Poisson color algebras of arbitrary degree

TL;DR

This paper introduces and studies Poisson color algebras of arbitrary degree, a broad class encompassing many known algebraic structures, without restrictions on dimension or base field.

Contribution

It extends the concept of Poisson algebras to color and arbitrary degree, unifying various algebraic structures under a common framework.

Findings

Characterization of Poisson color algebras of arbitrary degree

Inclusion of Lie, Poisson, and Gerstenhaber algebras as special cases

Structural properties without restrictions on dimension or base field

Abstract

A Poisson algebra is a Lie algebra endowed with a commutative associative product in such a way that the Lie and associative products are compatible via a Leibniz rule.
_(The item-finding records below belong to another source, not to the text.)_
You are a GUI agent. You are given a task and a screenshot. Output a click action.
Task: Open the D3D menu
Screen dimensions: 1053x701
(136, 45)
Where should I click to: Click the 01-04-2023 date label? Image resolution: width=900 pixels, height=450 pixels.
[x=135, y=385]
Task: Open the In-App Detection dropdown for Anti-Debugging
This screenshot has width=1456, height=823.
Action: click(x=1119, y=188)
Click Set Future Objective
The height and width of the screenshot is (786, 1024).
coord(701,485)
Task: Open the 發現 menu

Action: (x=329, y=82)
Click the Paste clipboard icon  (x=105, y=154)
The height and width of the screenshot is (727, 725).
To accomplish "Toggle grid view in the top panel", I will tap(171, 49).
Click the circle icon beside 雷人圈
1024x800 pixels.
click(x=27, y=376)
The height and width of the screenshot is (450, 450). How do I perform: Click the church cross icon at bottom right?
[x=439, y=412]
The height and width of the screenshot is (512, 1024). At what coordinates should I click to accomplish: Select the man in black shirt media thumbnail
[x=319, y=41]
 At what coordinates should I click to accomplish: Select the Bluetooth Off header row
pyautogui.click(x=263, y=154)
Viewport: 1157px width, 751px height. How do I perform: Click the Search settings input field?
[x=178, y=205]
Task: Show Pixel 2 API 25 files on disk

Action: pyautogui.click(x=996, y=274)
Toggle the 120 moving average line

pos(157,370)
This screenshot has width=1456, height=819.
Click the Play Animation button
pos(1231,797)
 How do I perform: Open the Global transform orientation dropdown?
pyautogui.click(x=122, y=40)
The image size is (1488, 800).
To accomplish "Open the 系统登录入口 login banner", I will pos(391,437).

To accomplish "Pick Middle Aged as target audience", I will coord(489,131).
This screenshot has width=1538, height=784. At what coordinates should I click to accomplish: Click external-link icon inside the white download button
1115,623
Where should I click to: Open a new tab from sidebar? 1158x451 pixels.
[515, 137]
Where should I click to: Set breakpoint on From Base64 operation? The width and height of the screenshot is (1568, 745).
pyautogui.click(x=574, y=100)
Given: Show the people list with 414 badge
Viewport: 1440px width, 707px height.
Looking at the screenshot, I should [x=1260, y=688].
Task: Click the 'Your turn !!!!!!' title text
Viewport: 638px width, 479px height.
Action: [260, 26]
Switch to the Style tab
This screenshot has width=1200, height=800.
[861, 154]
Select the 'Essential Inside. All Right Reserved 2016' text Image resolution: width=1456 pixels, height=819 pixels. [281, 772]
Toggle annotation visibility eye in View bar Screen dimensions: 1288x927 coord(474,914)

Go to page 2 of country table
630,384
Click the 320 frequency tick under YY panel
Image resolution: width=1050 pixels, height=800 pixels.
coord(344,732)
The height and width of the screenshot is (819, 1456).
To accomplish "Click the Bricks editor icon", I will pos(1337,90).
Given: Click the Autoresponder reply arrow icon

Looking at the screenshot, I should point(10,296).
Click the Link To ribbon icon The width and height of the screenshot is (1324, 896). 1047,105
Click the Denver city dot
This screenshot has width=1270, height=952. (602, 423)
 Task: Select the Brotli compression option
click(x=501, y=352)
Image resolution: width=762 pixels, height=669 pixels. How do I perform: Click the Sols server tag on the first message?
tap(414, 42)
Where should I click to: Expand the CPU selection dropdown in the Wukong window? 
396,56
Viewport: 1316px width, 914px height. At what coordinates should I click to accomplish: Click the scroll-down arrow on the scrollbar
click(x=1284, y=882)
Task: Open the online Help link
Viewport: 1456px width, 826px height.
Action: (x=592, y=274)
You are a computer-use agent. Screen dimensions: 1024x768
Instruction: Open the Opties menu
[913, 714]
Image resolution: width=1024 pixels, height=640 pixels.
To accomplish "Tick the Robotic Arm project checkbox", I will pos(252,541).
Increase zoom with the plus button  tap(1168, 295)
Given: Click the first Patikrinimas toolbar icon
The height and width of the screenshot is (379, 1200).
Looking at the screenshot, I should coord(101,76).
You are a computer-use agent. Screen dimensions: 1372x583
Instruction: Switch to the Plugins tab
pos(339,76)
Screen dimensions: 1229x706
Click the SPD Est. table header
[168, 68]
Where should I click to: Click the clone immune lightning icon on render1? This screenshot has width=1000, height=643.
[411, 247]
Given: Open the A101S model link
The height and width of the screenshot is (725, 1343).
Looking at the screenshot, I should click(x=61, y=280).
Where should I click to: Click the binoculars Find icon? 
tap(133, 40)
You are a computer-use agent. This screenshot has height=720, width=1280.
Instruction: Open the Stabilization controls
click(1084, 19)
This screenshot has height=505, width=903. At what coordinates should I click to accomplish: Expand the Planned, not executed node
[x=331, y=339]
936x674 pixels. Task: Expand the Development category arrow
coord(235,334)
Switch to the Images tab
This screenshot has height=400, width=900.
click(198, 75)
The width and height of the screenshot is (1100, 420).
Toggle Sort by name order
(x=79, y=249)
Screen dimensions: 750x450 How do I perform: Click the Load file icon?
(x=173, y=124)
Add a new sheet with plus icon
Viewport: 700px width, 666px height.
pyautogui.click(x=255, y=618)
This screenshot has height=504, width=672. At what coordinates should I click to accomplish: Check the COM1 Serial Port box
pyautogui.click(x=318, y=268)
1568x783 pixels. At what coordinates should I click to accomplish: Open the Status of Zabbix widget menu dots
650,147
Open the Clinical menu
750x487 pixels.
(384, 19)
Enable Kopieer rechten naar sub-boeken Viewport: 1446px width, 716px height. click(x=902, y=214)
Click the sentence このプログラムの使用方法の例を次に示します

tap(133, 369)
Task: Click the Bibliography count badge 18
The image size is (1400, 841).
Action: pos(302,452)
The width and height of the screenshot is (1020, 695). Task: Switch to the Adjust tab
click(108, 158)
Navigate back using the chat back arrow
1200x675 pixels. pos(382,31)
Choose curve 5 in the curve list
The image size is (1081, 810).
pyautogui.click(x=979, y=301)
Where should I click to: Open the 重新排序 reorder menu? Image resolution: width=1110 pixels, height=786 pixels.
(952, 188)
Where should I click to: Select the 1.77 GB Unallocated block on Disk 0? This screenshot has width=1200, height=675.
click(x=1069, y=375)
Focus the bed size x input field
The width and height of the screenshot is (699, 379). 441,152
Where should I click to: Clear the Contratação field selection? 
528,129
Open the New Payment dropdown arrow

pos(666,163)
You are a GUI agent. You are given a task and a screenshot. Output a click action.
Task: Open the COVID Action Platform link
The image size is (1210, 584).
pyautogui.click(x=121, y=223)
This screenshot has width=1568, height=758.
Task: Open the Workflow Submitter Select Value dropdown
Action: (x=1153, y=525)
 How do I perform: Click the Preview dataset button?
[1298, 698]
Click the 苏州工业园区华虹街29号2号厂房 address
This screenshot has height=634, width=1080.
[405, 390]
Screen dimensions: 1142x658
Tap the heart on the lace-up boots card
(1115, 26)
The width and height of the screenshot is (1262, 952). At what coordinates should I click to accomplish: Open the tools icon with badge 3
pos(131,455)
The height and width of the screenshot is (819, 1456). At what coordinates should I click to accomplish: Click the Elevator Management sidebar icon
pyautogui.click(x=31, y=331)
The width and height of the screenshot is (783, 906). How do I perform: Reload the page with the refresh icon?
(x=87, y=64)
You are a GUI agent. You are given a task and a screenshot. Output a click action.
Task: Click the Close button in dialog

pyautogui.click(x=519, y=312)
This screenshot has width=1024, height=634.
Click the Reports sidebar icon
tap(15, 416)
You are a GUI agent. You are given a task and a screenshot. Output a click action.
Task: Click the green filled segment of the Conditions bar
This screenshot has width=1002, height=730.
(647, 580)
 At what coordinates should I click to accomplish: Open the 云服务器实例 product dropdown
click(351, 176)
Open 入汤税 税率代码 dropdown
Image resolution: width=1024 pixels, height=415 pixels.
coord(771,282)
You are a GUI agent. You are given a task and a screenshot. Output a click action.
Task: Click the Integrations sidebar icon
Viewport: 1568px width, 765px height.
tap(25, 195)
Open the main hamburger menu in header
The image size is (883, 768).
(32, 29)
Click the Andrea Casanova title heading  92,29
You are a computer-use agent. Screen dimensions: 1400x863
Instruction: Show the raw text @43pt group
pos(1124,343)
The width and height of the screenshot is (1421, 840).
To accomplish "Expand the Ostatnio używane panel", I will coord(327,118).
If we part from a Lie color algebra, instead of a Lie algebra, a graded-commutative associative product and a graded-version Leibniz rule we get a so-called Poisson color algebra (of degree zero). This concept can be extended to any degree so as to obtain the class of Poisson color algebras of arbitrary degree. This class turns out to be a wide class of algebras containing the ones of Lie color algebras (and so Lie superalgebras and Lie algebras), Poisson algebras, graded Poisson algebras, $z$-Poisson algebras, Gerstenhaber algebras and Schouten algebras among others classes of algebras. The present paper is devoted to the study of the structure of Poisson color algebras of arbitrary degree, with restrictions neither on the dimension nor the base field.